▶ [Instructions to follow]:
Reproduce each of the following items word for word, line by line and in the order given.

________________________

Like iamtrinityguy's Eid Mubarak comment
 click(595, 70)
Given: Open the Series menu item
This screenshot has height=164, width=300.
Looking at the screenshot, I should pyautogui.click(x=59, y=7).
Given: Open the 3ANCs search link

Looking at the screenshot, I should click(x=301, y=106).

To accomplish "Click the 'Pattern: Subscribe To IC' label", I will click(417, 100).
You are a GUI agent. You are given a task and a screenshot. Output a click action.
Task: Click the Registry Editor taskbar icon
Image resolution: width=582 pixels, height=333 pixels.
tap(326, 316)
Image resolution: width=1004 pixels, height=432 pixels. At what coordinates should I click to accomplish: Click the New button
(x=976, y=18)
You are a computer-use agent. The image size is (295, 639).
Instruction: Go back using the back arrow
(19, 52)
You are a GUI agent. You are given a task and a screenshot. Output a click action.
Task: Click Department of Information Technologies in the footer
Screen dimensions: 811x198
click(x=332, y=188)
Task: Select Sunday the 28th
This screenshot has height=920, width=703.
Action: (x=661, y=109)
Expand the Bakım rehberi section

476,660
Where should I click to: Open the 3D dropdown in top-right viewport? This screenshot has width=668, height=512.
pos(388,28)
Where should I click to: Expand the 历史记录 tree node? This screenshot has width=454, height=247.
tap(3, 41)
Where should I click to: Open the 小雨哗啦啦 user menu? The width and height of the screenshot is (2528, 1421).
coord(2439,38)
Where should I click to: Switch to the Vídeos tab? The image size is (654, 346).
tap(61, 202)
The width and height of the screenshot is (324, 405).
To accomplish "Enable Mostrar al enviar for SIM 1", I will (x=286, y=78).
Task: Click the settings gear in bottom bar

________________________

▶ [Result of this exercise]:
Like iamtrinityguy's Eid Mubarak comment
 click(595, 70)
Given: Open the Series menu item
This screenshot has height=164, width=300.
Looking at the screenshot, I should pyautogui.click(x=59, y=7).
Given: Open the 3ANCs search link

Looking at the screenshot, I should click(x=301, y=106).

To accomplish "Click the 'Pattern: Subscribe To IC' label", I will click(417, 100).
You are a GUI agent. You are given a task and a screenshot. Output a click action.
Task: Click the Registry Editor taskbar icon
Image resolution: width=582 pixels, height=333 pixels.
tap(326, 316)
Image resolution: width=1004 pixels, height=432 pixels. At what coordinates should I click to accomplish: Click the New button
(x=976, y=18)
You are a computer-use agent. The image size is (295, 639).
Instruction: Go back using the back arrow
(19, 52)
You are a GUI agent. You are given a task and a screenshot. Output a click action.
Task: Click Department of Information Technologies in the footer
Screen dimensions: 811x198
click(x=332, y=188)
Task: Select Sunday the 28th
This screenshot has height=920, width=703.
Action: (x=661, y=109)
Expand the Bakım rehberi section

476,660
Where should I click to: Open the 3D dropdown in top-right viewport? This screenshot has width=668, height=512.
pos(388,28)
Where should I click to: Expand the 历史记录 tree node? This screenshot has width=454, height=247.
tap(3, 41)
Where should I click to: Open the 小雨哗啦啦 user menu? The width and height of the screenshot is (2528, 1421).
coord(2439,38)
Where should I click to: Switch to the Vídeos tab? The image size is (654, 346).
tap(61, 202)
The width and height of the screenshot is (324, 405).
To accomplish "Enable Mostrar al enviar for SIM 1", I will (x=286, y=78).
Task: Click the settings gear in bottom bar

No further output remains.